It's hysteria lane for granny after council changes her street name
Published 22/09/2010 | 05:00
A grandmother whose family have been the only residents on their lane for more than 35 years was stunned to discover a council changed their street name because some locals wanted a more trendy-sounding address.
Mary Brennan (64) said her life has been turned upside down after Fingal County Council went against her objection and renamed Nether Cross, Burrow Road in Portrane to Valley Lane.
Mrs Brennan and her son Darren Brennan are the only residents living on the 100-metre long lane located near Portrane Beach in the coastal village in north county Dublin.
She has lived in her circa 1870s cottage for 36 years while her son has lived in a cottage he built up the lane for the past 10 years. "Everyone knows it as Nether Cross," she told the Irish Independent.
The new name -- chosen by members of the local residents' association -- doesn't even reflect the area, she added.
"There's no hills or valley. We're surrounded by water here," she said.
Mrs Brennan, a mother of five and grandmother of six, said the formal name change -- passed by the council two weeks ago -- has caused huge stress and upheaval for herself and her family.
They have all begrudgingly had to notify friends and family as well as banks, utility providers, schools and others of their change of address.
Mrs Brennan, who worked as a local seamstress, said the name change could also cost her business because clients across north county Dublin who have been coming to her over the years might assume she has moved away. The name change has been a thorn in Mrs Brennan's side for the past year.
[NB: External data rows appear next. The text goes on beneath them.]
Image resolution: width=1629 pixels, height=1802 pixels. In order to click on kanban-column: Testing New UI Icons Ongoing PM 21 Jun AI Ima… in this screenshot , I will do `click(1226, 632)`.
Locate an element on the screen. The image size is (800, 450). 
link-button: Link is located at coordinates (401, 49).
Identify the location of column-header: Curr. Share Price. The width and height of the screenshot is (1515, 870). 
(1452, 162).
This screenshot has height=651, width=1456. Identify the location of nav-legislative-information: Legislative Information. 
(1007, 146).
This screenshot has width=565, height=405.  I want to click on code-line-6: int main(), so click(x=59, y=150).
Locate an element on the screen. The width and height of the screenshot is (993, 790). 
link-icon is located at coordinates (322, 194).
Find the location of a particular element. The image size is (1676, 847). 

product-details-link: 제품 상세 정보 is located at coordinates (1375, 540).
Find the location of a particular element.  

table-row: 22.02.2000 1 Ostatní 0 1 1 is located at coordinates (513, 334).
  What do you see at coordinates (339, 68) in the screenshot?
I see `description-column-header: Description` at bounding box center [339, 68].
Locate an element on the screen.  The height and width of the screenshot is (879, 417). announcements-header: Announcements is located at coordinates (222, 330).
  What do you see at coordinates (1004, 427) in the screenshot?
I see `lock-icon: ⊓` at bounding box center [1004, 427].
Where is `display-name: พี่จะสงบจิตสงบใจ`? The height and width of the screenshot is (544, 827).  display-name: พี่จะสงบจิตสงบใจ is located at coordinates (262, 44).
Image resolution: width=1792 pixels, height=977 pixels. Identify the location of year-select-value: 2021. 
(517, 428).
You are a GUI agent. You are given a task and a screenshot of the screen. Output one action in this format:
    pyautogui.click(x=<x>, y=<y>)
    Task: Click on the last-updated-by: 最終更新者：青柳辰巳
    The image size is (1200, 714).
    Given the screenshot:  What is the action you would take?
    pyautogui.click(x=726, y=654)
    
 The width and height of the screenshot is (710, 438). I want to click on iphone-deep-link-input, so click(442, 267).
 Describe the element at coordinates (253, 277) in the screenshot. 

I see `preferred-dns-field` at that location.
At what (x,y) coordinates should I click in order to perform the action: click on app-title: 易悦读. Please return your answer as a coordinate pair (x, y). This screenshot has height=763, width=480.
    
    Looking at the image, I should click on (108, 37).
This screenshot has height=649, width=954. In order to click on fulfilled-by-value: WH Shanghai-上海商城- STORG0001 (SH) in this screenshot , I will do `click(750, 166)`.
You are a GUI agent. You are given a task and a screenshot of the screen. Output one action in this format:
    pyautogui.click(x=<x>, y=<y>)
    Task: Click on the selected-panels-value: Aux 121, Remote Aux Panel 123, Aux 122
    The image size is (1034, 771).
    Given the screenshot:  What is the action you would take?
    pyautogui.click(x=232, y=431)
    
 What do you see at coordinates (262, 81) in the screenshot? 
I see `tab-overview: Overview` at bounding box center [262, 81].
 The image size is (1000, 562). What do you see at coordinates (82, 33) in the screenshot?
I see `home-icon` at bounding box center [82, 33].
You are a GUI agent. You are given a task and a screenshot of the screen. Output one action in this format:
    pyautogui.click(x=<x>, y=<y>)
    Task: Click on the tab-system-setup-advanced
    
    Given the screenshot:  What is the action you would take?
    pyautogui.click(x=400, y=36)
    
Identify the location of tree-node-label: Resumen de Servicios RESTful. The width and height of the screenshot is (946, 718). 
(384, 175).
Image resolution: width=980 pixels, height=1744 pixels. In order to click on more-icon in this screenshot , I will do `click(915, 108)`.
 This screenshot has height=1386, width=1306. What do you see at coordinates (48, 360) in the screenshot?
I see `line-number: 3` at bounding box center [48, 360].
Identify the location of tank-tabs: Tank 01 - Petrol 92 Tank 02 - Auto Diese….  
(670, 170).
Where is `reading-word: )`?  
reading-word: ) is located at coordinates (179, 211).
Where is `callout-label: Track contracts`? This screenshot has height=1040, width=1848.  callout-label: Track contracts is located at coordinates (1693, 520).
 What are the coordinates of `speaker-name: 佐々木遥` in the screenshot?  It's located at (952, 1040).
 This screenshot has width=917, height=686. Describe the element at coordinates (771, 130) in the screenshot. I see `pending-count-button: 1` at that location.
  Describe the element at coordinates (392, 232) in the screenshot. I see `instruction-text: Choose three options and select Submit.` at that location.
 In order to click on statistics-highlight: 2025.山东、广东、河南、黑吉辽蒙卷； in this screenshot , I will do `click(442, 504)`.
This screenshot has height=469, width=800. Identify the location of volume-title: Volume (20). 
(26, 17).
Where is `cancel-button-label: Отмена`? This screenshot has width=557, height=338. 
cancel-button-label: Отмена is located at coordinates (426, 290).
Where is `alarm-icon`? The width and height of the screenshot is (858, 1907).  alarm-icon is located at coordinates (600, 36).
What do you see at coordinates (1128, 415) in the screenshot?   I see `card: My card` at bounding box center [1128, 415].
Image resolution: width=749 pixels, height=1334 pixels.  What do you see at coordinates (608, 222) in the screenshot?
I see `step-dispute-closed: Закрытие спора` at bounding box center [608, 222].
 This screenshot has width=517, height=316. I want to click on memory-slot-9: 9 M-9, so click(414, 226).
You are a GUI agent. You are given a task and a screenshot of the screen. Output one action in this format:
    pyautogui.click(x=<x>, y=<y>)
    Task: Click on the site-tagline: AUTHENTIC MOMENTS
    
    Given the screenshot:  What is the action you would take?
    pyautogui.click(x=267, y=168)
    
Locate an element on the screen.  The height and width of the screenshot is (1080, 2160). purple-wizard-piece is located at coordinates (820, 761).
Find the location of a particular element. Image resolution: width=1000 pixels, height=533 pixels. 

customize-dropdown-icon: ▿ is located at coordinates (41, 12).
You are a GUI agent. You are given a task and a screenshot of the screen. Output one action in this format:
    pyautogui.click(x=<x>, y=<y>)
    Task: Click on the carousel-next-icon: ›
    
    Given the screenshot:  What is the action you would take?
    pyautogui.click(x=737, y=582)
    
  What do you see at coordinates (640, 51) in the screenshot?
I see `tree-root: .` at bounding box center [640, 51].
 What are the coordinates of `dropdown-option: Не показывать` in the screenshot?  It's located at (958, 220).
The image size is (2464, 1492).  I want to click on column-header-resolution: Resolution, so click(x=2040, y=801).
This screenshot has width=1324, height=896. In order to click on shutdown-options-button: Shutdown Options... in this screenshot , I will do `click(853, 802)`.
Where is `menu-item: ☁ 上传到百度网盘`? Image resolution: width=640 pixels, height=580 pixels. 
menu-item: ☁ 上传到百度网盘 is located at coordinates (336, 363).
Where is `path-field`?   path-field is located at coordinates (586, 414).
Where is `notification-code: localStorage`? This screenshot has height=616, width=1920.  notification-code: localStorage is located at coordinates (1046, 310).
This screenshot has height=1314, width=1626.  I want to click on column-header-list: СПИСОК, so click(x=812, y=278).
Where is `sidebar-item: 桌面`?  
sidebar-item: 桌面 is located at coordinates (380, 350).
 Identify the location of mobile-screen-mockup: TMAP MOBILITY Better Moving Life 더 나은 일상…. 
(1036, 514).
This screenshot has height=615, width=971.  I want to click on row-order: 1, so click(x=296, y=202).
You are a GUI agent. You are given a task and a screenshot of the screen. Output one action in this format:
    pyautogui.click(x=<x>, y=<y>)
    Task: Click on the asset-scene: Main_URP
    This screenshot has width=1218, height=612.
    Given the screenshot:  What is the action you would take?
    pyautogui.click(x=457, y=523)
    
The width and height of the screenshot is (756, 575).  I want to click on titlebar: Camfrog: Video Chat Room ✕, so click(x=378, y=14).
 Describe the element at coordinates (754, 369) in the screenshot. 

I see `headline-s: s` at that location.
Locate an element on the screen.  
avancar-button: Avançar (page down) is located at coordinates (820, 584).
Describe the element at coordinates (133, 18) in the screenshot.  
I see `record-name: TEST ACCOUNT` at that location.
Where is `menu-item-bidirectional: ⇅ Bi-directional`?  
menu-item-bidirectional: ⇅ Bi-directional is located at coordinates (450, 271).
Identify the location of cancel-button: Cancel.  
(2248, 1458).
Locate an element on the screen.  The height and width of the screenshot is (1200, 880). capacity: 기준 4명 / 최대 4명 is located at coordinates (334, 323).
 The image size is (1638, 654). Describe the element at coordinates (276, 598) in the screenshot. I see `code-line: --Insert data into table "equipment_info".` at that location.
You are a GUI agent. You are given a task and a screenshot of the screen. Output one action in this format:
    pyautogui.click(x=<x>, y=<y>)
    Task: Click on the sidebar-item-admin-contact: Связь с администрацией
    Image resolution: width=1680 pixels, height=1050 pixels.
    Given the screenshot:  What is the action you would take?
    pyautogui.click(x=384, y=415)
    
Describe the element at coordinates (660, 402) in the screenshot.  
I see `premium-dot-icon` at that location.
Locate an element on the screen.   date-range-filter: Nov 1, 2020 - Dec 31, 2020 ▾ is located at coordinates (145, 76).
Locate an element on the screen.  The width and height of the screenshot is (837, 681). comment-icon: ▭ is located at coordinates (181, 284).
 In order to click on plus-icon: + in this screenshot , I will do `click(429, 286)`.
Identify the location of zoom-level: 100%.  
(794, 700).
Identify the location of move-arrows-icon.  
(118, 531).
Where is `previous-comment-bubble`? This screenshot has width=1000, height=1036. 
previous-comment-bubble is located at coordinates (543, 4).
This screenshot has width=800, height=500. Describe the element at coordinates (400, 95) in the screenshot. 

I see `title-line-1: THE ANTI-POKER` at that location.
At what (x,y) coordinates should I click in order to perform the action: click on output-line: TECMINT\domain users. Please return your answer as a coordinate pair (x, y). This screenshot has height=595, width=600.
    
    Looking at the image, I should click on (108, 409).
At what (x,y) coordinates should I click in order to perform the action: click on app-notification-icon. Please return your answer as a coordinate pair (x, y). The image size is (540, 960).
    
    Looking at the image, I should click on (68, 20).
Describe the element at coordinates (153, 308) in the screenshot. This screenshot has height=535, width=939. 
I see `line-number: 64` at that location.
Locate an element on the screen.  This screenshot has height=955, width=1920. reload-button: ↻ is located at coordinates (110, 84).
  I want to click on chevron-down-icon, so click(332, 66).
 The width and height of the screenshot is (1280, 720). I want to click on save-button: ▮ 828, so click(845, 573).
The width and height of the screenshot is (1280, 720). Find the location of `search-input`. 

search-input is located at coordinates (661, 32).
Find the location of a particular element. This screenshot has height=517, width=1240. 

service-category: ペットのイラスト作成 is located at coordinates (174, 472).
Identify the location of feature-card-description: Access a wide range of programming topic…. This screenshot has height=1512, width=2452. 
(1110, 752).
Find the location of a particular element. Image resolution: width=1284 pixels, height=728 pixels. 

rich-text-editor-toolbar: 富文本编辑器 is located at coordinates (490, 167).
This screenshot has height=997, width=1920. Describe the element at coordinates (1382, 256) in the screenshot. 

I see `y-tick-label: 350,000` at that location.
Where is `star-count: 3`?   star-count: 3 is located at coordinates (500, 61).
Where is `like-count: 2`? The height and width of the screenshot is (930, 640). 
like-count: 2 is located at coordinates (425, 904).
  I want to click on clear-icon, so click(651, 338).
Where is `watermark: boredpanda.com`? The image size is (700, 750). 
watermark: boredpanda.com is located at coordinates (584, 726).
"I complained to the council but I was told that 'the people have decided'," she said. "But I said 'I am the people'."
Officials from Fingal County Council were unavailable for comment last night.
A spokeswoman could not say why the street name was changed.
However, she said it was typically done at the request of local residents for a variety of reasons, including reverting to a "more traditional name".
Mrs Brennan said she did receive a letter from the council in July informing her of the name change, and inviting anyone who objected to contact the council before August 31.
She said she rang the council three times to voice her objections after receiving the letter.
But her objection was ignored because she did not state her objection in writing.
She is now hoping that the council will reverse its decision.